Вместо ответа Глеб с таким рассеянным видом смотрел в окно, что на некоторое мгновение у женщины сложилось впечатление, будто он её не слышит, раздумывая о постороннем.
— Посмотри, на своих ровесников… На того же Новикова, на чье трудолюбие грех жаловаться, — проронила она, ставя ему в пример окружающих, чтобы подхлестнуть его сопернический дух. — Обрати, в конце концов, внимание на работу своей сестры. Лера — девушка хрупкая, и тем не менее старается…
— О нет, только не это! — взмолился Глеб, услышав имя, которое ни с чем хорошим у него не ассоциировалось.
Даже здесь умудрились приплести Чехову! Он был готов стерпеть что угодно, только не сравнение с усердием сводной сестренки.
Ковалец продолжала что-то говорить, расписывая качества этой девушки в самом лучшем свете, но он её уже не слушал.
Ринувшись к двери, несмотря на то, что его отсюда пока никто не отпускал, Глеб поспешил покинуть помещение.
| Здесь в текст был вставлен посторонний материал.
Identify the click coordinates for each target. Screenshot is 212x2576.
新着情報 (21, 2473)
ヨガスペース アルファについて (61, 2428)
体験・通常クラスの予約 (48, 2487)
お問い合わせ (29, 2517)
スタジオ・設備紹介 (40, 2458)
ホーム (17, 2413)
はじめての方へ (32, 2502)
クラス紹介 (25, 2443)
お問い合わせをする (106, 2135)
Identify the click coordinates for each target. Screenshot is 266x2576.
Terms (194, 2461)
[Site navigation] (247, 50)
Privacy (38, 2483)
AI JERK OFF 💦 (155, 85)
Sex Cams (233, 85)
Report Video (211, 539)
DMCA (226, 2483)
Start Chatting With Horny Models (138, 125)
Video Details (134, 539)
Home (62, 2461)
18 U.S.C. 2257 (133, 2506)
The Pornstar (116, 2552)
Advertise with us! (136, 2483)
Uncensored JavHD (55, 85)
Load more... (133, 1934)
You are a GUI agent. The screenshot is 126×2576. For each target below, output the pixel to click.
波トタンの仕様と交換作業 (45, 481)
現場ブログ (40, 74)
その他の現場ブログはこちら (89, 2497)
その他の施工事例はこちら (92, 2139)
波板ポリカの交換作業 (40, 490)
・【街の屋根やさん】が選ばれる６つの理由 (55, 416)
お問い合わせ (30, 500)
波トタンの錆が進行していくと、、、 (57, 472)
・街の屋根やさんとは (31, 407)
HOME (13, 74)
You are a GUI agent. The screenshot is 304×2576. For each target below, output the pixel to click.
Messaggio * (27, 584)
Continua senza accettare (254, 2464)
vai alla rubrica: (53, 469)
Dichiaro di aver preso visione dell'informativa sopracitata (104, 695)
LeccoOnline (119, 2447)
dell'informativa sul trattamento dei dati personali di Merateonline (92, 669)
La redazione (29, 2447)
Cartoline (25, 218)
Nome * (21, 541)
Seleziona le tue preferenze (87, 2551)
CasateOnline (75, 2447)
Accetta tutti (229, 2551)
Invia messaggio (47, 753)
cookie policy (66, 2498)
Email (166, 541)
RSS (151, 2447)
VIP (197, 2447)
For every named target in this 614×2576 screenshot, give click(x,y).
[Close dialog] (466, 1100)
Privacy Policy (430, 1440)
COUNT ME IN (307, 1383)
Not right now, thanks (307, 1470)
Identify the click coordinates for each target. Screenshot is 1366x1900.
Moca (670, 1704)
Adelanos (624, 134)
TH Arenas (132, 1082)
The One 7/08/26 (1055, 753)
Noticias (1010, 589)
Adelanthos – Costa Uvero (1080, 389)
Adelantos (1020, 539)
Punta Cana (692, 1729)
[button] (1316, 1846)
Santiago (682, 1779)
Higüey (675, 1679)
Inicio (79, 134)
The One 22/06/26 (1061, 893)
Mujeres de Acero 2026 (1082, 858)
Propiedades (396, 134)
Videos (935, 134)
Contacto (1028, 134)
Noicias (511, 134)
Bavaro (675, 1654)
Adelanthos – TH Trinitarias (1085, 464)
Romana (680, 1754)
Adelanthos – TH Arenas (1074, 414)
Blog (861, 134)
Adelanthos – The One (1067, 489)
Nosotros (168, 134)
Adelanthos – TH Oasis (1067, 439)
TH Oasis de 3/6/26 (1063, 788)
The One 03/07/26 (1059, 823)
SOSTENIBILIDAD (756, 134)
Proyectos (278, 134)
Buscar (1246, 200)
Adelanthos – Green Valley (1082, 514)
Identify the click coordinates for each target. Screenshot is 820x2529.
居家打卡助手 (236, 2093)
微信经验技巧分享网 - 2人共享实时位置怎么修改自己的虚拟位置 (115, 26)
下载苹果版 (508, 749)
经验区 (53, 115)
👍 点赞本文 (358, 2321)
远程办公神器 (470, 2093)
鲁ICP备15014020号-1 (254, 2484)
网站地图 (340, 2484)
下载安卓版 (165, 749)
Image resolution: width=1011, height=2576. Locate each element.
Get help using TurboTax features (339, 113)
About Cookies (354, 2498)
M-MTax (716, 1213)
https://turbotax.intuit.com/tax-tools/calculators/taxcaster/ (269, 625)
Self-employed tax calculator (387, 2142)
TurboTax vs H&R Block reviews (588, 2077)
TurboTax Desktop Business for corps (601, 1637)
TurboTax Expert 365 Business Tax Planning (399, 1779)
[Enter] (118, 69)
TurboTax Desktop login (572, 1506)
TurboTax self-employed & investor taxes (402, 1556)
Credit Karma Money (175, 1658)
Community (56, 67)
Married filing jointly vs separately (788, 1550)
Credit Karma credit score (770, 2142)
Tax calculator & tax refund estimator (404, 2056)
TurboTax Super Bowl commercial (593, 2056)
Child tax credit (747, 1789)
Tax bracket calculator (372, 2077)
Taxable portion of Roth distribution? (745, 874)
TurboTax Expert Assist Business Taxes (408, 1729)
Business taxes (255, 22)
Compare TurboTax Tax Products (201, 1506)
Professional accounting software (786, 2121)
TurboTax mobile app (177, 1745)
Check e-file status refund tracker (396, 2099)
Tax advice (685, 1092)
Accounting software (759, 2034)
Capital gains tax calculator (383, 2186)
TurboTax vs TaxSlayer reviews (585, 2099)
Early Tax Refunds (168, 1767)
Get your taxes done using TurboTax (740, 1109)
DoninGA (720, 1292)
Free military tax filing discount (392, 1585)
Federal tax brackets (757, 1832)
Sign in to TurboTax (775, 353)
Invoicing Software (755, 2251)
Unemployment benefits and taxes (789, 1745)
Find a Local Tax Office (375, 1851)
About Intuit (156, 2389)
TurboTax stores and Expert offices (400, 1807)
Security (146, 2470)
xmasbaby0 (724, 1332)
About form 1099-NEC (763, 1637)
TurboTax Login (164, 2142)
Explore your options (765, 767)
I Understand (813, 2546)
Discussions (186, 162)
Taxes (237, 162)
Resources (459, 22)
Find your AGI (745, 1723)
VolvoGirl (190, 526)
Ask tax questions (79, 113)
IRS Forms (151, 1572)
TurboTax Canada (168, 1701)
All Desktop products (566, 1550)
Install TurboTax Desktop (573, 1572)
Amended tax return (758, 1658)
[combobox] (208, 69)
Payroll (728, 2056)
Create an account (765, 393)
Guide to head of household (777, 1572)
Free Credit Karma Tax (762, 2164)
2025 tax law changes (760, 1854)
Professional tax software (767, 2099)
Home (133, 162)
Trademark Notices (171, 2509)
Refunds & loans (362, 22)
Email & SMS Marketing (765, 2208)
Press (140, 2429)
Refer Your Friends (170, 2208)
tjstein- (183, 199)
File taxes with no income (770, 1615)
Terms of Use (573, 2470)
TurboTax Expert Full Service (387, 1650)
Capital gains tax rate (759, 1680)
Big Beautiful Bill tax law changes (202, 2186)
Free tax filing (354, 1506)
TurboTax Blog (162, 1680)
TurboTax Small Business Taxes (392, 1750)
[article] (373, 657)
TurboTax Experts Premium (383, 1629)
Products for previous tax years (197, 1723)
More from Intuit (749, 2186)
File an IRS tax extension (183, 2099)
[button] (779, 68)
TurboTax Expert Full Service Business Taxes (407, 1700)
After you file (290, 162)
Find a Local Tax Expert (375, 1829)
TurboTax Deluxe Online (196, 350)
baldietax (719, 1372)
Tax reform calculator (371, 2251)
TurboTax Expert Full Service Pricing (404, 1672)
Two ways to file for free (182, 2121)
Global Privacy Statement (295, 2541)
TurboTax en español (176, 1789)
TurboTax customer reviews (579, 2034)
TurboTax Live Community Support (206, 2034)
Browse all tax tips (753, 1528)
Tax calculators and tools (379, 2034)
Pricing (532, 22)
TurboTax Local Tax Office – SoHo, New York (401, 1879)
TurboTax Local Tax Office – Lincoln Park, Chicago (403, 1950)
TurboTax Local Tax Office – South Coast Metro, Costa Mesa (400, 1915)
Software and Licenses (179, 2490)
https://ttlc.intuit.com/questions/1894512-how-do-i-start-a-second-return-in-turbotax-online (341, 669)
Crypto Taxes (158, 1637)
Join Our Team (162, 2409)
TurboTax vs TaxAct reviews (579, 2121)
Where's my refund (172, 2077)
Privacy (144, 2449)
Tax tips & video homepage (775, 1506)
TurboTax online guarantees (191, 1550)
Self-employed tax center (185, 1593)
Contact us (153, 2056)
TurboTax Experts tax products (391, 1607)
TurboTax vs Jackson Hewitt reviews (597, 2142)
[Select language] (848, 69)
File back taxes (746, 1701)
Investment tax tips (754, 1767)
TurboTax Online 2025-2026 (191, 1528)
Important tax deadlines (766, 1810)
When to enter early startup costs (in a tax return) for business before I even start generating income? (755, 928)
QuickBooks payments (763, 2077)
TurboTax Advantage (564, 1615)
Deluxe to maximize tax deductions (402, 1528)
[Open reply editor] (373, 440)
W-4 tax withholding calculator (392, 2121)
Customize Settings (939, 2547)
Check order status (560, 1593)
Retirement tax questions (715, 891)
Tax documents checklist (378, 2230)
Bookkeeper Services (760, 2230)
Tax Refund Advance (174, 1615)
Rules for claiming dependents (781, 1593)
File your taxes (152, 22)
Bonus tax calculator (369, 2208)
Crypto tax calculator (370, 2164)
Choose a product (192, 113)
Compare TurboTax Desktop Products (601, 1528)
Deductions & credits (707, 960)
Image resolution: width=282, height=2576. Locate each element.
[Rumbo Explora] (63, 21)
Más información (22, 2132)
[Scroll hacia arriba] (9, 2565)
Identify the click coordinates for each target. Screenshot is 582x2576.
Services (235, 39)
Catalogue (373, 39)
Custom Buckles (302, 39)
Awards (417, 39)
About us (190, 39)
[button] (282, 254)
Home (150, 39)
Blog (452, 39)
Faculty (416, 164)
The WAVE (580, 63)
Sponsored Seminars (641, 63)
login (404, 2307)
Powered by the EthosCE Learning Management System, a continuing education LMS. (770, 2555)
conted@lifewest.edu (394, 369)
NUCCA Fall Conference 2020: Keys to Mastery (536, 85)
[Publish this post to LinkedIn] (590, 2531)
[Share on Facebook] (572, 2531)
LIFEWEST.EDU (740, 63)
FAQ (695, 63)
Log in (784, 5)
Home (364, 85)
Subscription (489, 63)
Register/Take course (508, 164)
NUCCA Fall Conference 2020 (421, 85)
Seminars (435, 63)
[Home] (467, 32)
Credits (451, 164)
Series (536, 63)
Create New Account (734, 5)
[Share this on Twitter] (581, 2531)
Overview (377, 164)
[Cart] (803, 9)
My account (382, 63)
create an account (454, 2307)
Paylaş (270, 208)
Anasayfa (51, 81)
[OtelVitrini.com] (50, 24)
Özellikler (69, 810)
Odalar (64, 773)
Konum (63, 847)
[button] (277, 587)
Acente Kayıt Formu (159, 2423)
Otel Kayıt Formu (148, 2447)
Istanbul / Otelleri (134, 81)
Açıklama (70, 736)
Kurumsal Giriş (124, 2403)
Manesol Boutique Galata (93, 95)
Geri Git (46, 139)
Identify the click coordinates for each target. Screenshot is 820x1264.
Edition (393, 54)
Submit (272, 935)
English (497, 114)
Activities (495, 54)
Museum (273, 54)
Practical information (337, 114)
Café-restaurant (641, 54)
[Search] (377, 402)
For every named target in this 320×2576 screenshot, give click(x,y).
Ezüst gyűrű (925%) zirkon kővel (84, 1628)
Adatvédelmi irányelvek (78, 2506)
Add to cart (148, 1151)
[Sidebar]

Женщина в приказном тоне попросила его вернуться, но куда там!
Оставаясь глухим к её приказам, парень исчез за дверью, избавляя себя от необходимости выслушивать похвалы в адрес Чеховой. С негодованием покачав головой, Ковалец развернула лист бумаги, и пододвинув к себе поближе чернила, принялась сочинять мысленно набросок письма шефу.